* _Task objective_: Please reproduce the RFID tag reading excerpt below word for word, in full.
++++ Source excerpt ++++
Hardware Reference
In-Depth Information
Reading RFID Tags in Processing
In this project, you'll read some RFID tags
to get a sense for how the readers behave.
You'll see how far away from your reader
a tag can be read. This is a handy test
program to use any time you're adding
RFID to a project.
MATERIALS
» ID Innovations ID-12 or ID-20 RFID reader
» EM4001 RFID tags
» RFID breakout board
» Male header pins
» 1 uSb-to-TTL serial adapter
The ID Innovations readers operate on 5 volts and have a
TTL serial output, so the circuit is very simple.
All the ID Innovations readers use the same protocol. They
operate at 9600bps. The serial sentence begins with a
start-of-transmission (STX) byte (ASCII 02) and ends with
an end-of-transmission (ETX) byte (ASCII 03). The STX is
followed by the 10-byte tag ID. A checksum follows that,
then a carriage return (ASCII 13) and linefeed (ASCII 10),
then the ETX. The EM4001 tags format their tag IDs as
ASCII-encoded hexadecimal values, so the string will never
contain anything but the ASCII digits 0 through 9 and the
letters A through F.
++++ Raw data ++++
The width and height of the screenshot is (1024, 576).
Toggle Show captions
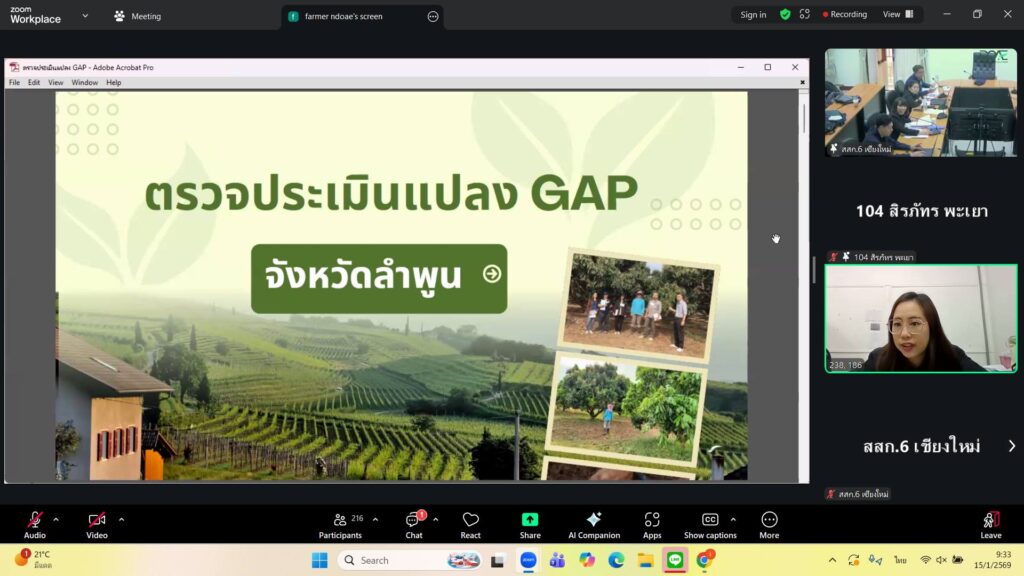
++++
* _Completed exercise_:
Hardware Reference
In-Depth Information
Reading RFID Tags in Processing
In this project, you'll read some RFID tags
to get a sense for how the readers behave.
You'll see how far away from your reader
a tag can be read. This is a handy test
program to use any time you're adding
RFID to a project.
MATERIALS
» ID Innovations ID-12 or ID-20 RFID reader
» EM4001 RFID tags
» RFID breakout board
» Male header pins
» 1 uSb-to-TTL serial adapter
The ID Innovations readers operate on 5 volts and have a
TTL serial output, so the circuit is very simple.
All the ID Innovations readers use the same protocol. They
operate at 9600bps. The serial sentence begins with a
start-of-transmission (STX) byte (ASCII 02) and ends with
an end-of-transmission (ETX) byte (ASCII 03). The STX is
followed by the 10-byte tag ID. A checksum follows that,
then a carriage return (ASCII 13) and linefeed (ASCII 10),
then the ETX. The EM4001 tags format their tag IDs as
ASCII-encoded hexadecimal values, so the string will never
contain anything but the ASCII digits 0 through 9 and the
letters A through F.